Scientists at Germany’s University of Tübingen have learned that orangutans living in zoos can use tools to crack nuts, becoming one of just a few species of primates with the capability of doing so.
Additionally, some of the orangutans did not observe the behavior from others, a fact that surprised the researchers.
Four orangutans at Leipzig Zoo in Germany were given nuts and hammers, as were eight orangutans at Zurich Zoo.
Scientists have learned orangutans living in zoos can use tools to crack nuts. Some of the orangutans did not observe the behavior from others, surprising researchers
Four orangutans at Leipzig Zoo and eight at Zurich Zoo in Germany were given nuts and hammers
Of the 12 orangutans tested, four (one in Leipzig and three in Zurich) used the wooden hammers to spontaneously crack the nuts, despite having no experience at all.

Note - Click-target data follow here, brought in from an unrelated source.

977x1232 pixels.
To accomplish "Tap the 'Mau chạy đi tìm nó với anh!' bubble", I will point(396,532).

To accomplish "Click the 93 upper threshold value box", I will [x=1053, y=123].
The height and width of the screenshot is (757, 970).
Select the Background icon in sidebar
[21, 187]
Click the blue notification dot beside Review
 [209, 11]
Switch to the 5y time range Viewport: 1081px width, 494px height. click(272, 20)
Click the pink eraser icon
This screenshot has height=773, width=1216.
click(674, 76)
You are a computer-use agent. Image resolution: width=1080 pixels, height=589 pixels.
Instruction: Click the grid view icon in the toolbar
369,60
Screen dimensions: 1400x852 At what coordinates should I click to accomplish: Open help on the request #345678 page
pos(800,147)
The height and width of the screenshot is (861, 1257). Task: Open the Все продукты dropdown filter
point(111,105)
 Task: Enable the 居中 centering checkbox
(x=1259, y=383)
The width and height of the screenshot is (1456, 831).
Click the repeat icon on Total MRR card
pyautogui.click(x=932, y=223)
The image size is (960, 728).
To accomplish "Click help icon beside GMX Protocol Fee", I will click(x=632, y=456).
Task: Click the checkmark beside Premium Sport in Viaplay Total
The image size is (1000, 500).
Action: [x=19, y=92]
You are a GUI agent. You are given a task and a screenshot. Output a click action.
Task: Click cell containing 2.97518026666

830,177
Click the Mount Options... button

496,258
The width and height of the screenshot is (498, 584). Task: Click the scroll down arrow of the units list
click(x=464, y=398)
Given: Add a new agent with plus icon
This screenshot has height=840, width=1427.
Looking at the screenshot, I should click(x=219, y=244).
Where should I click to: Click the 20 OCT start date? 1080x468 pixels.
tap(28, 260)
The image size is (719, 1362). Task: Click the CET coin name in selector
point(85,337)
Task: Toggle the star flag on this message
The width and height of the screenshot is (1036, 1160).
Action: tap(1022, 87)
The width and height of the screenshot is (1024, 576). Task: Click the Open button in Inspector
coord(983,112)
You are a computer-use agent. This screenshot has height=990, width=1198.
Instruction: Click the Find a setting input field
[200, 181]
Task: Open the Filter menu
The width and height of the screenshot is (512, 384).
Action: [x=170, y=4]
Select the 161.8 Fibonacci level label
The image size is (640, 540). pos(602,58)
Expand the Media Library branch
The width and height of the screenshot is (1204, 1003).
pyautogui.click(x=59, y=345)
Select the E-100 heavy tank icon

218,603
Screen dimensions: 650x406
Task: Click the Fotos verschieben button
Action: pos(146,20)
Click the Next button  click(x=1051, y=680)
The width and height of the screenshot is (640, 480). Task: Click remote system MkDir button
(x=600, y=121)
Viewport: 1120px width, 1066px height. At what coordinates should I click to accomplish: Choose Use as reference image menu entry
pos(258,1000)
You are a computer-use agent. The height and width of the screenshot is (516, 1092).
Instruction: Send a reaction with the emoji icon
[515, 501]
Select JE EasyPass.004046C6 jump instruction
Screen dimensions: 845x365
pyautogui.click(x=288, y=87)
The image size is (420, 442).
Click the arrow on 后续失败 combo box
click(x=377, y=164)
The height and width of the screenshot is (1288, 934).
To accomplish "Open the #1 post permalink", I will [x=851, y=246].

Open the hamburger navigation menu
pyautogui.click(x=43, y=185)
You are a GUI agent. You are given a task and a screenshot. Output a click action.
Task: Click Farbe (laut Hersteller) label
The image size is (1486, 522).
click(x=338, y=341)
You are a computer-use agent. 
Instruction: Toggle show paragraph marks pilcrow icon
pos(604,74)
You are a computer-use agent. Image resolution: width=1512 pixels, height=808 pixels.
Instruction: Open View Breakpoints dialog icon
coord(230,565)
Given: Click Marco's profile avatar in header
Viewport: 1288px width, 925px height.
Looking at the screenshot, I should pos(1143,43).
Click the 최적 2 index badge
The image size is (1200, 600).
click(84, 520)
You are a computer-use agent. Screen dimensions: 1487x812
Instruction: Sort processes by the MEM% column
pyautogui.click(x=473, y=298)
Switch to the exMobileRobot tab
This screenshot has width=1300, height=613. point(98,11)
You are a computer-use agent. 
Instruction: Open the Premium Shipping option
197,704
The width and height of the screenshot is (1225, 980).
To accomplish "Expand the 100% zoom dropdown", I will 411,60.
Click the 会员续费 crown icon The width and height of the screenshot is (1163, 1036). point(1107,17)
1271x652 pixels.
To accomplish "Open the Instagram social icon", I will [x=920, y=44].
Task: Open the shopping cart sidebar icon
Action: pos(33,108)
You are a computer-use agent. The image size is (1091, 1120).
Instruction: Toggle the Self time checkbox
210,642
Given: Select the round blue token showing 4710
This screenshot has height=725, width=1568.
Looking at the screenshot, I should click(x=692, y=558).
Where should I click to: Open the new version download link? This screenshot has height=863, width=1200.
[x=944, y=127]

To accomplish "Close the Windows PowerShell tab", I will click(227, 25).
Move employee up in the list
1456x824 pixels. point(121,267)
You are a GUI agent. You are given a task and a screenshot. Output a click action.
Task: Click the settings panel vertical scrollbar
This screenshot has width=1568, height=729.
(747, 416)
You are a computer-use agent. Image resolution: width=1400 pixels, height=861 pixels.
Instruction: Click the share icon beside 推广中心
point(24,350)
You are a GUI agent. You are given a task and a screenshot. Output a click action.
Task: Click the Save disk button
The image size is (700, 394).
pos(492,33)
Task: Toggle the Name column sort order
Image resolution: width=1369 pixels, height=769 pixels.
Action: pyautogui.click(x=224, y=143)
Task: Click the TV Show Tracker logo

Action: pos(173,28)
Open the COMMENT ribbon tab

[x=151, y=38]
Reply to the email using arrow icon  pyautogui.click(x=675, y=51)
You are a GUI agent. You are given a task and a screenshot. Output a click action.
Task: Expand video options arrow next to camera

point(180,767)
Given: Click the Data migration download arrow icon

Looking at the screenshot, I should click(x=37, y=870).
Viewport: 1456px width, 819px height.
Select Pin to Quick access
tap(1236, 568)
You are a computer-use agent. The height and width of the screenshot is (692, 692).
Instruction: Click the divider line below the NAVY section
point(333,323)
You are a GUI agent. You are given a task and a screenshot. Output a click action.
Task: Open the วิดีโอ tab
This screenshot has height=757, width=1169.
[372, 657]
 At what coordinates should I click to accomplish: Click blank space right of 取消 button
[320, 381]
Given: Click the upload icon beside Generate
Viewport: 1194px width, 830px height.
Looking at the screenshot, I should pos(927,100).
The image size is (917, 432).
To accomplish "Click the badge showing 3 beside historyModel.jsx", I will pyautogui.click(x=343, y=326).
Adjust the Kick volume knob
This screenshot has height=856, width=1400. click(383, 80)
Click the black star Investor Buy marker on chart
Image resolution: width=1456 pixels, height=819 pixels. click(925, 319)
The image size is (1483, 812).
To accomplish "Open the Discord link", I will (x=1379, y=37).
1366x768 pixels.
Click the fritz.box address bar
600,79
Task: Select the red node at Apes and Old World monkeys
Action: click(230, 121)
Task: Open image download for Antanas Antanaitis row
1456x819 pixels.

‘The orangutans can even develop this complex behavior purely through individual learning,’ said the study’s lead author, Elisa Bandini, in a translated statement.
One orangutan tried to use an anvil (a tree root or stone) as a hammer, but when the anvil was fixed to the ground, the orangutan used the wooden hammer to get the nuts cracked.
The other three orangutans, all older, used their hands or teeth to help crack the nuts.
‘For those three larger animals, biting the nuts got them what they wanted,’ said study co-author, Claudio Tennie, in the statement.
‘After chimpanzees, the orangutans are the great apes with the second largest repertoire of known tool use. So far, however, wild animals have not been observed cracking nuts,’ Tennie added in the statement.
Just a few species of mammals have been known to crack nuts in the wild – chimpanzees (which can also use tools without observing others), capuchins and macaques – long considered one of the complex behaviors of tool usage.
Of the 12, four used the wooden hammers to spontaneously crack the nuts, despite having no experience at all
Some researchers thought that this behavior required the ability to be learned, but that however, is not the case, Baldini explained.
‘Up to now, science had assumed the opposite assumption and had even expected that the skill would become extinct in great apes if it could not be passed on culturally.’
The study was published earlier this week in the American Journal of Primatology.
WHEN DID HUMANS START USING TOOLS?
It is hard for scientists to say precisely when humans started making tools because the more primitive remains look like a natural object rather than a human artefact.
The oldest-known instruments are the Oldowan stone tools from Ethiopia, which date back about 2.6 million years.
The Acheulean tool technology period – up to 1.76 million years ago – featured large stone hand axes made from flint and quartzite.
Towards the end of this period, the tools became more refined and then followed the so-called Levallois technique, which saw the creation of scrapers, slicers, needled and flattened needles.
About 50,000 years ago more refined and specialised flint tools were made and used by Neanderthals and it is believed it was at this stage tools were constructed out of bone.
As human culture advanced, artefacts such as fish hooks, buttons and bone needles were used.
Cut marks have found on animal bones that have been dated to be 3.4 million years old – around the time that a squat ape-like ancestor called Australopithecus afarensis – known as Lucy – roamed Africa.